A few weeks back, I sat down with the commissioner of this animation to help understand his vision a bit better.  When it comes to animations, specifically commissions, I want to make sure I get the ‘feel’ that a commissioner wants, as I believe that animations should be designed to invoke a particular emotion.

 

Scoping the project is usually done by taking my overall ‘vision’ and crunching it down into producible scenes via storyboard while conferencing with the commissioner.  The initial idea for “Steel Echo” was to have this robotic dragon character ‘breaking out’ of a holding facility while delivering the idea that the character was not an antagonist.  This took my 30 second budget for intro animation and broke it into 7 distinguishable scenes, each only lasting a few seconds.  These scenes can then be imported to a linear video editor to make sure the ‘feel’ of the timing is what the commissioner wants.

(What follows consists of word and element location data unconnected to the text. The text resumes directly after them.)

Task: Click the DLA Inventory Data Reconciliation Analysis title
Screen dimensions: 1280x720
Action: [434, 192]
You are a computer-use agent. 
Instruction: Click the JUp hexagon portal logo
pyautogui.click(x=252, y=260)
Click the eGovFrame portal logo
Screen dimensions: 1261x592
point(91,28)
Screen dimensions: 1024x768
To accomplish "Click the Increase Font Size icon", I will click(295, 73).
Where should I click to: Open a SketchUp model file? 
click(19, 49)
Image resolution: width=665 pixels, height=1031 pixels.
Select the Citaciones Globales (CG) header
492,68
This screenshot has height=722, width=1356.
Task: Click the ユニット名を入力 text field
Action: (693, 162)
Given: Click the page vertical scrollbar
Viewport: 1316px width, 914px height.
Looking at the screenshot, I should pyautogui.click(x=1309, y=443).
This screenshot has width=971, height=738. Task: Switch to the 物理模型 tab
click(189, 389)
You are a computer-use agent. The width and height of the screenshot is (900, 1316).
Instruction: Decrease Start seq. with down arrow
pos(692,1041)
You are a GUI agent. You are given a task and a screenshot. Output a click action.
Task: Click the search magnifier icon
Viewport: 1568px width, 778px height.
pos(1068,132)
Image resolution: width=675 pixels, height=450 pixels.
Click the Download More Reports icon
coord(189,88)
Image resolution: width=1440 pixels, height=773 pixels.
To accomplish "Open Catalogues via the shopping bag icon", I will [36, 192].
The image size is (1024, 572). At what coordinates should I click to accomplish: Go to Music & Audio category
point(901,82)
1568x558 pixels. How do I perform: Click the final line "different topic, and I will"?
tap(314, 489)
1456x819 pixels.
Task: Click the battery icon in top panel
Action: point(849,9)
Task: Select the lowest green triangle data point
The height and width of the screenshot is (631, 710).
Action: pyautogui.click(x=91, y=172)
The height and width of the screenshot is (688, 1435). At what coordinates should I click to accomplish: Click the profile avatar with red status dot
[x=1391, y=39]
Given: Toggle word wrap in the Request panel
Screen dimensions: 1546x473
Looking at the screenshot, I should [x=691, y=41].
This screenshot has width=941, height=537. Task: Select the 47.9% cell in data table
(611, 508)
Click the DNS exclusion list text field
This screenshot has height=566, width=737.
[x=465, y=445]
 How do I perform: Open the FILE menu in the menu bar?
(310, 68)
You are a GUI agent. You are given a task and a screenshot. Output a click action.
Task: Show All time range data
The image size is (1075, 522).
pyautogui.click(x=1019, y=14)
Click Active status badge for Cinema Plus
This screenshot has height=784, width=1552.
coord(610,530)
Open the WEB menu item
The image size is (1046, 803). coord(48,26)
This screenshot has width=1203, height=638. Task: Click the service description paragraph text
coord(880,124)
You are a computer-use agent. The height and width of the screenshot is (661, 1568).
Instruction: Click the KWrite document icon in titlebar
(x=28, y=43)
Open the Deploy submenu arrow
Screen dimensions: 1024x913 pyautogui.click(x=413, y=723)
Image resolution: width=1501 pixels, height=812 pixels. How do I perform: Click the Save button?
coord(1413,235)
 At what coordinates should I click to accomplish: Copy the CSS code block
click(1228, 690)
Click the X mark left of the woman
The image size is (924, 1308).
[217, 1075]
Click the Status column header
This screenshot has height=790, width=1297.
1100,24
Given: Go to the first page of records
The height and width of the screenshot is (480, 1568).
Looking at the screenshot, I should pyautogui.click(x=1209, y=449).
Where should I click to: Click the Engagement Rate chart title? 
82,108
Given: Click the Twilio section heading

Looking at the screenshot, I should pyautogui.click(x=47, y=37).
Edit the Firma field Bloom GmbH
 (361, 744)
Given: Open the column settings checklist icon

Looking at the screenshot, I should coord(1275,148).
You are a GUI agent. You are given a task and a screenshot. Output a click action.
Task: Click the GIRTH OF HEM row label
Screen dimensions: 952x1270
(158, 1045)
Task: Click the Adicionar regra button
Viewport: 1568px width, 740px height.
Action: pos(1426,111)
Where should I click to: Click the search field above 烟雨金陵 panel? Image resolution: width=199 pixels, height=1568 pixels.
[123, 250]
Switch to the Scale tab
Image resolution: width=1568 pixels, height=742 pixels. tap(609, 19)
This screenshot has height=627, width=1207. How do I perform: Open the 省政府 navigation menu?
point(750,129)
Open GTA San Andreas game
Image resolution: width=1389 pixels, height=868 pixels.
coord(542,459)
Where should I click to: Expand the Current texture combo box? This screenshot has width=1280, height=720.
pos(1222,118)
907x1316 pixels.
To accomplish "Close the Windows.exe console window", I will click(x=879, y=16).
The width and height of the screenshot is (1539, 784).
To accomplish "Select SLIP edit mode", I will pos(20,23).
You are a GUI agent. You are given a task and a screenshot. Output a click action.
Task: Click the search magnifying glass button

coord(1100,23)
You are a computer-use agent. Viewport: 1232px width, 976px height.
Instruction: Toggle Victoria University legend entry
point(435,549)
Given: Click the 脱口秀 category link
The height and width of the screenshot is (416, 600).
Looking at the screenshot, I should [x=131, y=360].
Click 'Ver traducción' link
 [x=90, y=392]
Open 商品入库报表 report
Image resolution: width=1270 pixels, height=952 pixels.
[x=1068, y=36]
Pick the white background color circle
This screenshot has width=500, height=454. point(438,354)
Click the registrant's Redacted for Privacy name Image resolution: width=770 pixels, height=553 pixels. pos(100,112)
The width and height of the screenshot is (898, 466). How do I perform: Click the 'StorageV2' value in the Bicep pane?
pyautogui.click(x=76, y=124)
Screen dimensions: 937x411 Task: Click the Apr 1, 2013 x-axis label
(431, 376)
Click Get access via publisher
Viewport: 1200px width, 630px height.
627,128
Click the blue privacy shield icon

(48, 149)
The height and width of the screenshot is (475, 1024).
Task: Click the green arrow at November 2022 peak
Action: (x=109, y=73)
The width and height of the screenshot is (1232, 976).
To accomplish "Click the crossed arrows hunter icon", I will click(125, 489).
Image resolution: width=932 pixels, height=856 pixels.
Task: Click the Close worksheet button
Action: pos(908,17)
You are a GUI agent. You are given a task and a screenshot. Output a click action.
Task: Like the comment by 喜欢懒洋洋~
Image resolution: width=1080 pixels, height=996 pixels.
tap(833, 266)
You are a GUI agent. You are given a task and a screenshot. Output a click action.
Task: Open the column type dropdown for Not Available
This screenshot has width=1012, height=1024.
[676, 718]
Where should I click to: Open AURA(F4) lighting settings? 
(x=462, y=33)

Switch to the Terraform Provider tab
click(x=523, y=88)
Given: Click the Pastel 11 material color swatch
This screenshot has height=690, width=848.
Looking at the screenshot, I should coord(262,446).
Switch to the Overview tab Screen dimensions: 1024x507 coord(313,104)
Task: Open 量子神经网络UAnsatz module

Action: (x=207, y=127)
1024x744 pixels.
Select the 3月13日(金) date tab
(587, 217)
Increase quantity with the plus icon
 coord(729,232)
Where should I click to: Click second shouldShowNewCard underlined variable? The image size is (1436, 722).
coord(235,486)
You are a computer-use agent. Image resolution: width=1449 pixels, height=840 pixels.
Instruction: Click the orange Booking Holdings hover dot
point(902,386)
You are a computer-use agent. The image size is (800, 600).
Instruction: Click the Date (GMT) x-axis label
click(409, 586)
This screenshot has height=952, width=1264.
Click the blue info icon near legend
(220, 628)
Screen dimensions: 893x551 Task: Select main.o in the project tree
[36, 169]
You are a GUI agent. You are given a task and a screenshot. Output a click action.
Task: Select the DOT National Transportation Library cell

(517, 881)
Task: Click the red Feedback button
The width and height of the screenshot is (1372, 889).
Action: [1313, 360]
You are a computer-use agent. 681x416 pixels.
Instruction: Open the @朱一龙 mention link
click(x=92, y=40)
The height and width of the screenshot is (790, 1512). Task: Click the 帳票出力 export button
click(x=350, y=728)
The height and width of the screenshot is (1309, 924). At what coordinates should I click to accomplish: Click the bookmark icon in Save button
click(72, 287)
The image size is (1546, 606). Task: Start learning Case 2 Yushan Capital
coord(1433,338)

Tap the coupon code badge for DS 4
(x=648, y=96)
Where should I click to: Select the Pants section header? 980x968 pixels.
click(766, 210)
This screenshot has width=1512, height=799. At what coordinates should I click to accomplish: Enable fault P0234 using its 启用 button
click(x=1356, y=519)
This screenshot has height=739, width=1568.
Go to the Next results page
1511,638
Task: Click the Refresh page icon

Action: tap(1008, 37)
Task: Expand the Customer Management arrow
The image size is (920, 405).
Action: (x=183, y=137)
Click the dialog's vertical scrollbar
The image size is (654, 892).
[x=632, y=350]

As you can see these are very rough and contain notes for motion.


After this approval phase, Each scene is given a very quick paint render to help get the proper ‘color feel’ for the final scenes.  This also determines the palette which I want to use.  I usually research a ton of animated cinematic work for this process, with one of my larger influences being the Blizzard Animations.  Each animation produced by blizzard is able to captivate excitement within the span of a few seconds to a minute, which is exactly what I want to do with my own work.  This helps me construct the pacing of the work as well as initial dialog for the character.




Below is a bit of a peek at the comparisons between my initial thumbnail designs versus their completed production renders.

Once this is complete, I begin to analyze each scene and its requirements for assets, timing, and other elements such as required sound effects and external references I might need.  While it would take too long to give a super detailed look at every scene, I can show you how a few were made.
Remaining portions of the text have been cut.